11. Uluslararası Antakya Film Festivali Röportajları #1: Mesut Sarıoğlu
“BU FESTİVAL HATAY’A İYİ GELECEK”
11. Uluslararası Antakya Film Festivali özellikle bu sene sadece bir film festivali olmadığını göstermekten geri durmuyor. Festivalin ikinci günü Koç Konteyner Kent’te çocuklar için kukla tiyatrosu sergilendi. Çocukları mutlu etmek için etkinliği festival yönetimi ile birlikte düzenleyen Uçaneller Kuklaevi Genel Sanat Yönetmeni Mesut Sarıoğlu Ekranom’a açıklamalarda bulundu. Kukla tiyatrosunu ve bu tutkusunu anlatan Sarıoğlu, Antakya’da çocuklara sergilenen oyun hakkında, “Sanat iyileştirir yani sanatın böyle bir özelliği var. Sanatın ama duygu boyutu daha yüklü. Ben bu festivalin Hatay’a iyi geleceğini düşünüyorum.” diye konuştu.
Enis Derdimentoğlu: Öncelikle sizi tanıyabilir miyiz?
Mesut Sarıoğlu: Uçaneller Kuklaevi Genel Sanat Yönetmeni’yim aynı zamanda oyuncuyum.

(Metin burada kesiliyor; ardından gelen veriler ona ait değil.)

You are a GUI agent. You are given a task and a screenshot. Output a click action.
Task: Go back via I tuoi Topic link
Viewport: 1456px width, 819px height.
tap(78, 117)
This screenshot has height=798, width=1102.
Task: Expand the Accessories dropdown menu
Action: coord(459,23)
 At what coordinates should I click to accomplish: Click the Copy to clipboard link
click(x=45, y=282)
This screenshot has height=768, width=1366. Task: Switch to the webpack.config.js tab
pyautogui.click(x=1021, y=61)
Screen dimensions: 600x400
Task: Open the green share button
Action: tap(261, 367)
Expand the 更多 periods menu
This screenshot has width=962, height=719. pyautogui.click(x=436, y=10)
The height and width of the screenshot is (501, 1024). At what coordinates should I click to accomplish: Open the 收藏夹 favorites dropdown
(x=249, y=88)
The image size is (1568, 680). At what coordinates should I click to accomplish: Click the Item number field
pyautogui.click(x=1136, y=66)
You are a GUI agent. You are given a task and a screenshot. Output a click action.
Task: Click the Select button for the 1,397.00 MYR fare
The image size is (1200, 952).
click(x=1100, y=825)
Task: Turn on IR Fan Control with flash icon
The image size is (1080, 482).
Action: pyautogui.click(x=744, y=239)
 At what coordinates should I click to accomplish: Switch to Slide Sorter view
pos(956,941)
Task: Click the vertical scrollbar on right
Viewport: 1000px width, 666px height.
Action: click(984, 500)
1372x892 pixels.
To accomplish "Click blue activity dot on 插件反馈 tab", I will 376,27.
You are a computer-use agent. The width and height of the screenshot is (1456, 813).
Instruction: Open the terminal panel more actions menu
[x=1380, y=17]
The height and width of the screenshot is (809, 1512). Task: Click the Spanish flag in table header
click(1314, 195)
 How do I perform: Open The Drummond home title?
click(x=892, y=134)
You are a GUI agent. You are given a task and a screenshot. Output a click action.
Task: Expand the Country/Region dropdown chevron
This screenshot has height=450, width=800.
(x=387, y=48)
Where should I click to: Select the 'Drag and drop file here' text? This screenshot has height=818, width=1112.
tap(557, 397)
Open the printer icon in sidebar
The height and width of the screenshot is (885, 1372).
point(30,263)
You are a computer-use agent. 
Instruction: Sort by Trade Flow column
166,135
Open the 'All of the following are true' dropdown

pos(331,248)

Avukatlık da yapıyorum boş vakitlerimde. Bu işi sürdürebilmek için yapıyoruz aslında. Bu işin desteğini sağlayabilmek için avukatlık yapıyoruz.
“BİZ TÜRKÜZ YAPARIZ DEDİK”
Kuklaevi açmak ve kukla tiyatrosu yapmak nereden çıktı?
2004 yılında bizi Bulgaristan’a bir festivale davet ettiler. Çocuk festivaliydi. Gittik, orada kukla oyunu izledik ilk kez. Ve çok şaşırdık yani çok yakınız biz Bulgaristan’a. Dedik ki 150km ötemizde böyle şeyler var bizim niye haberimiz yok? Ve hemen bu işi yapıp yapamayacağımızı araştırmaya başladık. Önce reddetti bizi Bulgar yönetmen arkadaşlar. Biz bunun dört yıl okulunu okuyoruz, yapamazsınız dediler. Biz Türk’üz yaparız dedik. Bir başlayalım bir yerden gider bu iş dedik. Hakikaten yapamadık ilk oyunda. 3 ay falan uğraştık yönetmen geri döndü, oyuncular çıldırdı. Çok zor bir iş. Bir kuklayı 3 kişi yönetiyor. Oyun gerekiyor ve aksiyonlar farklı. Sonra yönetmen 3 ay sonra tekrar geldi ilk oyunu çıkardık. Sahnede oynadık. Biz tabi karanlıktayız. Büyük bir patlama oldu salonda. Ne oluyor diye düşündük. Sonra videoyu seyredince anladım ben. Gerçekten çok güzel bir şey olmuş. Zor bir işti, ilk oyundan sonra devam etmeye başladık. Şimdi bizim 18 tane oyunumuz var. Dünyanın 35 ülkesini gezdik. 150’yi aşkın uluslararası festivalde oynadık. Uluslararası ödüllerimiz var.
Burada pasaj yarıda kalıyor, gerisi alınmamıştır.